Oral melanotic macule (or focal melanosis) is a focal pigmented lesion that may represent (1) an intraoral freckle; (2) postinflammatory pigmentation; or (3) macules associated with Peutz-Jeghers syndrome, Bandler syndrome, or Addison’s disease (see Box 5-1).

Melanotic macules have been described as occurring predominantly on the vermilion of the lips and gingiva, although they may appear on any mucosal surface. They are asymptomatic and have no malignant potential.

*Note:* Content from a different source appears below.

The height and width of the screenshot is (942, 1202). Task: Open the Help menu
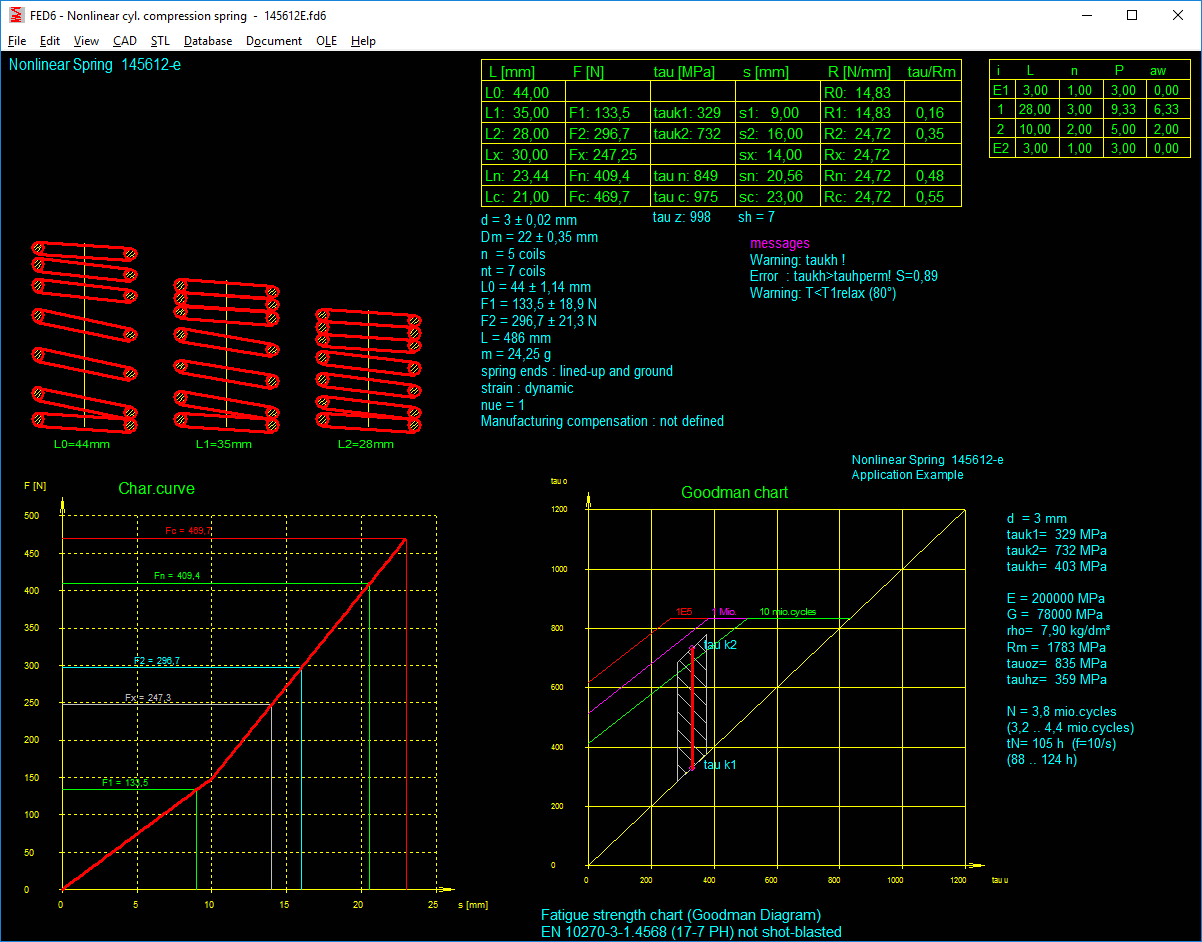[x=363, y=41]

When melanotic macules (freckles) are seen in excess in an oral and perioral distribution, Peutz-Jeghers syndrome and Addison’s disease should be considered (Box 5-2; Figs. 5-5 to 5-8). Peutz-Jeghers syndrome is a condition that is inherited in an autosomal-dominant pattern. In addition to ephelides or melanotic macules, intestinal polyposis is present. These polyps are regarded as hamartomas without, or with very limited, neoplastic potential. They usually are found in the small intestine (jejunum) and may produce signs and symptoms of abdominal pain, rectal bleeding, and diarrhea.

Addison’s disease, or primary adrenocortical insufficiency, may result from adrenal gland infection (tuberculosis), autoimmune disease, or idiopathic causes. With reduced cortisol production by the adrenals, pituitary adrenocorticotropic hormone (ACTH) and melanocyte-stimulating hormone (MSH) increase as part of a negative feedback mechanism. Overproduction of both ACTH and MSH results in stimulation of melanocytes, leading to diffuse pigmentation of the skin. Oral freckles and larger melanotic macules occur with generalized pigmentation. Other presenting signs and symptoms of this syndrome include weakness, weight loss, nausea, vomiting, and hypotension.

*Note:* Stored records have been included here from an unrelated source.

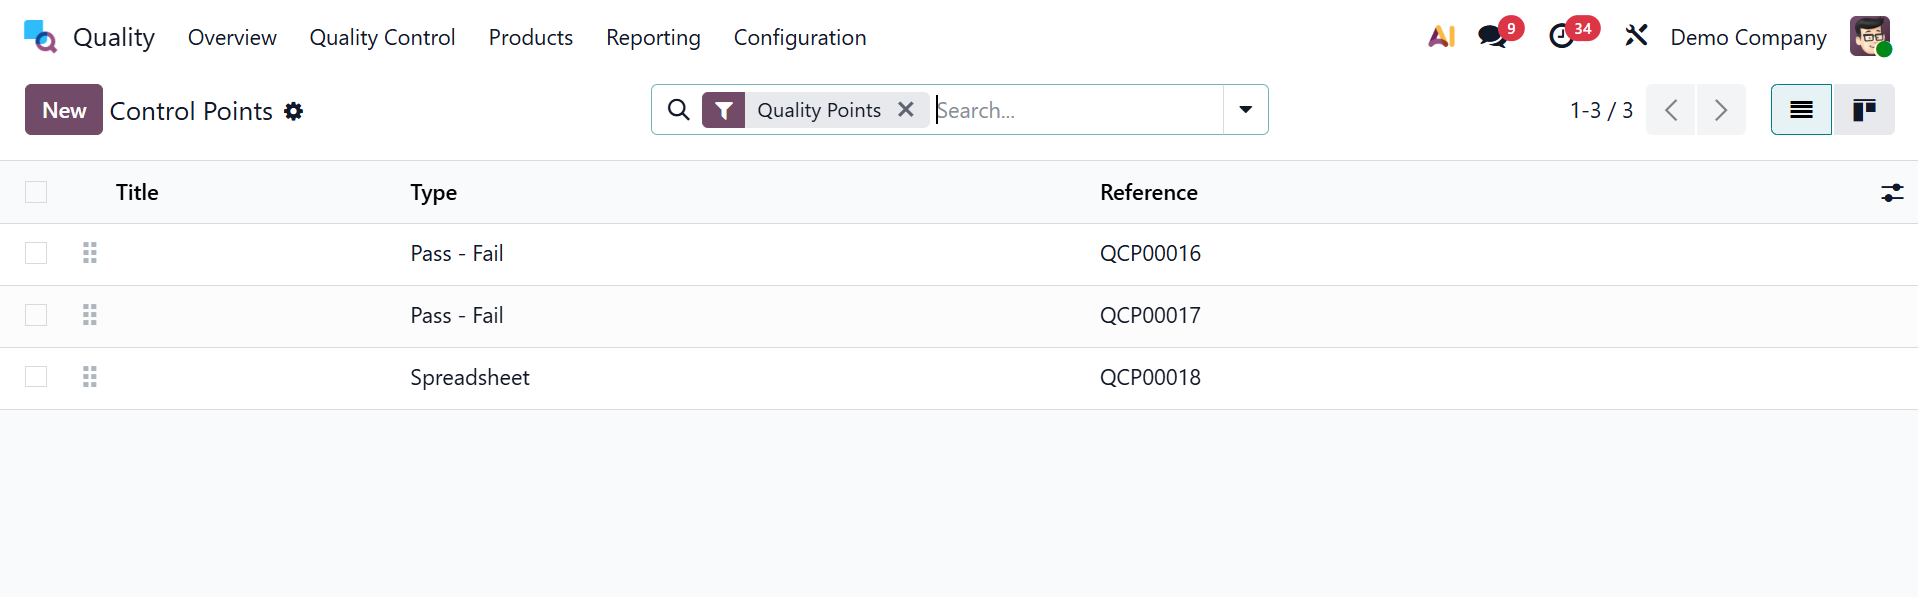Remove the Quality Points filter
The width and height of the screenshot is (1918, 597).
[906, 110]
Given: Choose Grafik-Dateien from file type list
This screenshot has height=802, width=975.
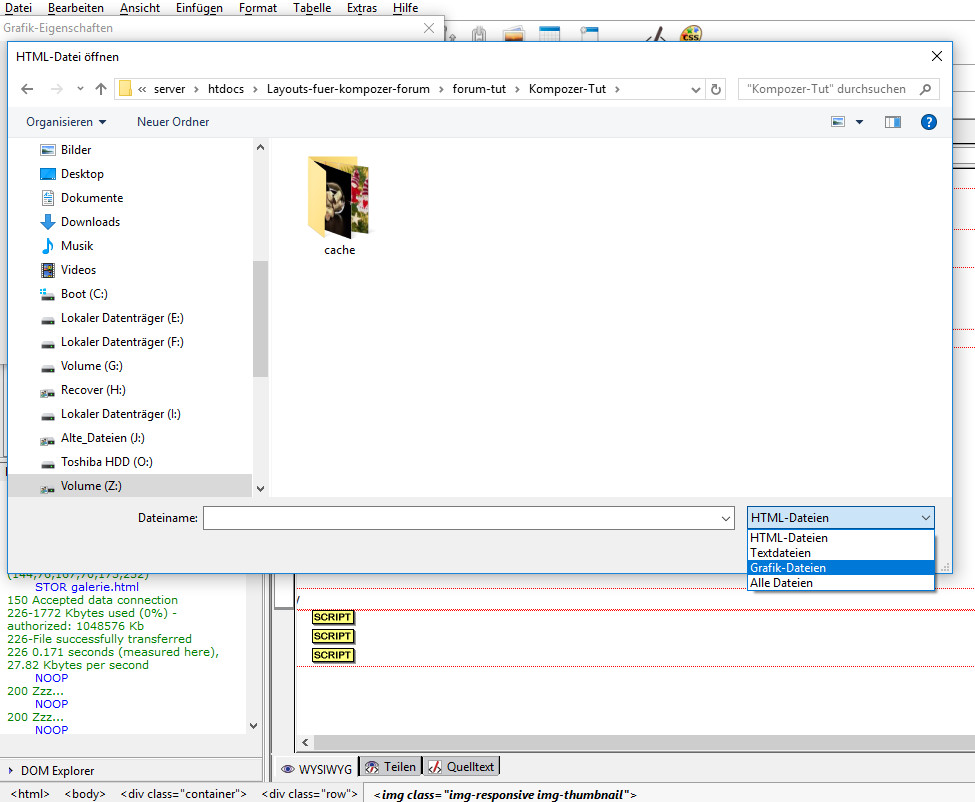Looking at the screenshot, I should click(788, 568).
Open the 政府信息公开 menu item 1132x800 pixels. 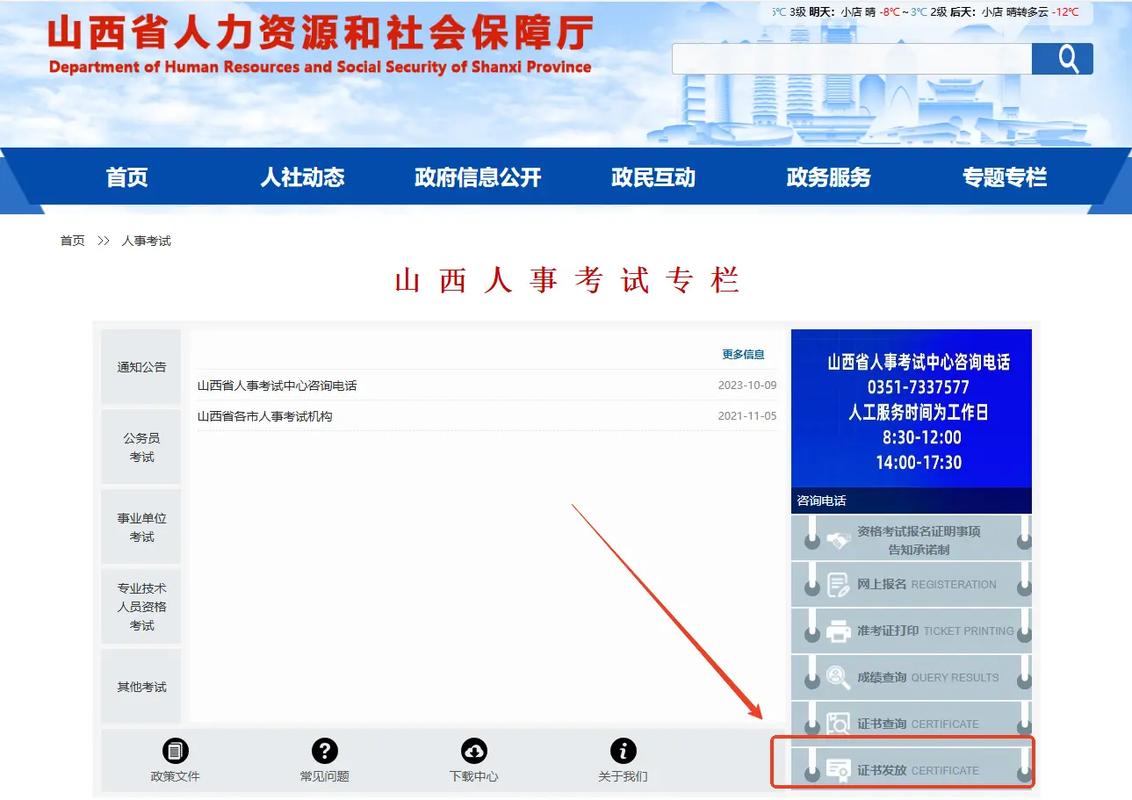coord(477,179)
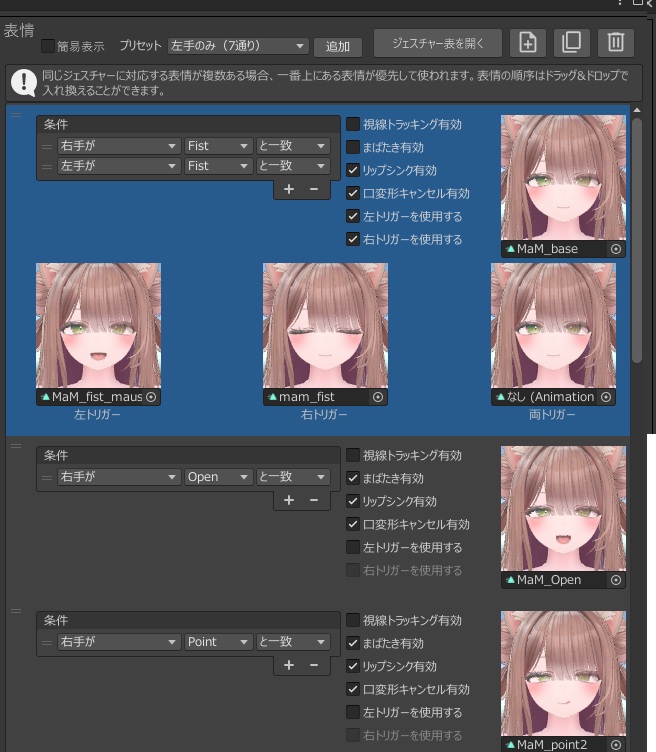Open the Point gesture dropdown

[217, 642]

Pigmented macules have been described in association with two other rare syndromes. One includes soft tissue myxomas and endocrinopathies (myxoma syndrome). Oral, cutaneous, and cardiac myxomas may be seen in this autosomal-dominant syndrome. The other, known as Laugier-Hunziker syndrome or phenomenon, is a rare acquired pigmentary disorder that presents as lip, oral, or finger macules and subungual melanocytic streaks. Pigmentation of the conjunctiva and penis has been described in patients with this syndrome.

A rare condition, Bandler syndrome, may feature melanotic macules of the oral mucosa and perioral region. This syndrome includes hemangiomas of the small intestine plus mucocutaneous pigmentation.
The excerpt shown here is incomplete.